Les nombreuses entreprises françaises présentes en Arctique n’en parlent pas trop… Elles y jouissent pourtant d’une image de sérieux et de haute technicité. Leurs ingénieurs sont très prisés. La France scientifique y est aussi présente, mais demeure dominée par l’Allemagne.
Le problème vient-il alors du politique? La France est reçue avec amitié par ses partenaires arctiques qui lui demandent de mettre la main au portefeuille… en vain. Premier écueil.
Mais surtout, le slogan “sanctuarisation de l’Arctique” est devenu la doctrine française. C’est principalement cette doctrine néo-fonctionnaliste qui provoque aujourd’hui le mépris cordial de nos partenaires influents en Arctique.
Dans les conventions, colloques et sommets, l’on a déjà entendu: “Quelle est la valeur ajoutée des Français ?”. Certains diplomates ne se font même pas prier pour fustiger “l’ingérence”, “les leçons”, la politique “environnementaliste”, voire “le mépris » de la France pour les intérêts de ses partenaires.
Surtout, ce que le rapport Gattolin ne dit pas, c’est que des voix se font désormais entendre pour permettre au Conseil de l’Arctique de révoquer un pays observateur. Tandis que le Mexique veut son ticket pour l’Arctique, la France est dans la ligne de mire!

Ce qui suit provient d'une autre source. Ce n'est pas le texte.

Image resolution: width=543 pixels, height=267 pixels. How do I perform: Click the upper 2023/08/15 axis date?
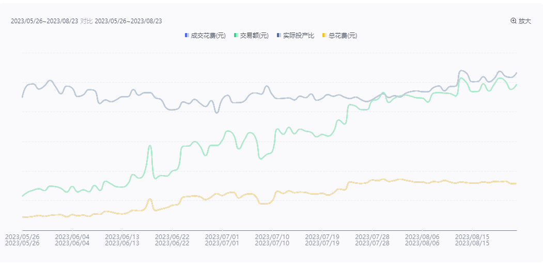click(472, 237)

Inaudible, comment peser sur Bruxelles?
Le rapport appelle Paris à peser sur la stratégie arctique de la Commission Européenne qui doit être publiée fin 2015. Or, la Commission est déja lancée dans une opération séduction pour légitimer sa place en Arctique, avec une doctrine pro-business portée par la Finlande, aux antipodes du discours français.
La France est le dernier grand pays à n’avoir de stratégie arctique et n’en aura pas avant l’automne 2015, au mieux. Comment Paris pourrait influencer Bruxelles davantage que Stockholm, Helsinki ou Nuuk?

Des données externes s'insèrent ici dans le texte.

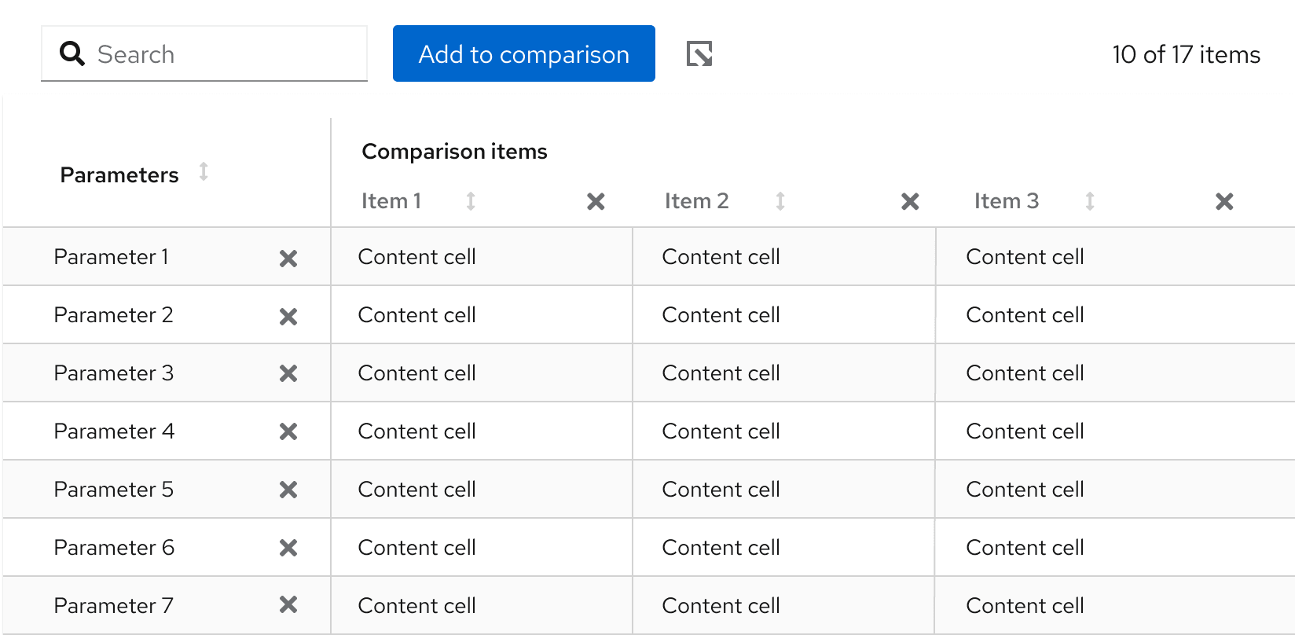This screenshot has height=635, width=1295.
Task: Sort by Parameters column
Action: coord(204,171)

De plus, pour rattraper son propre retard, la France devra impérativement proposer un projet géoéconomique réaliste : elle devra définir et faire valoir la valeur ajoutée française aux affaires polaires, puis aller convaincre de sa valeur dans tous les sommets et colloques à travers la région!
Il faut revoir la pensée stratégique polaire française
Pour mener ce travail de longue haleine, il faut supprimer le poste d’ambassadeur pour les pôles. Qui que puisse en être le dépositaire, sa capacité d’engagement est trop restreinte pour à la fois rattraper le retard français en Arctique et développer une stratégie officielle pour les Terres Australes et Antarctiques Françaises (TAAF) —stratégie qui, elle aussi, fait toujours défaut.
Comme pour le Royaume-Uni, le polaire en France n’est pas qu’une question de politique extérieure: territoire sub-Arctique sur le continent nord-américain, Saint-Pierre-et-Miquelon a potentiellement une forte carte à jouer dans le développement économique de l’Arctique.
Outre-manche, c’est précisément pour palier les limites du rôle d’ambassadeur que Londres s’est doté d’un « Minister for the Polar Regions ». Confrontée aux mêmes enjeux d’une politique polaire à la fois intérieure et extérieure, la France devrait suivre cet exemple.
Une solution de court-terme serait de coordonner les cellules ministérielles françaises existantes autour d’un Secrétariat Général aux affaires Polaires. Directement relié au cabinet du Premier ministre, ce SGPolaire s’inspirerait de la nouvelle méthodologie mise en place cette année par le Secrétariat Général de la Mer (SGMer) pour établir une stratégie polaire française.
Mais surtout, il faudra créer à l’horizon 2017 un secrétariat d’État a l’Économie Polaire et Maritime. Voilà le meilleur moyen de faire converger la croissance bleue (Blue Growth) et l’économie polaire (Polar Economy) en favorisant les synergies et innovations de rupture qui feront la croissance et la géopolitique de demain.
Fortement marginalisée, la France se voit progressivement éjectée du grand jeu Arctique… Mais il n’est pas trop tard, Paris peut et doit recrédibiliser sa voix!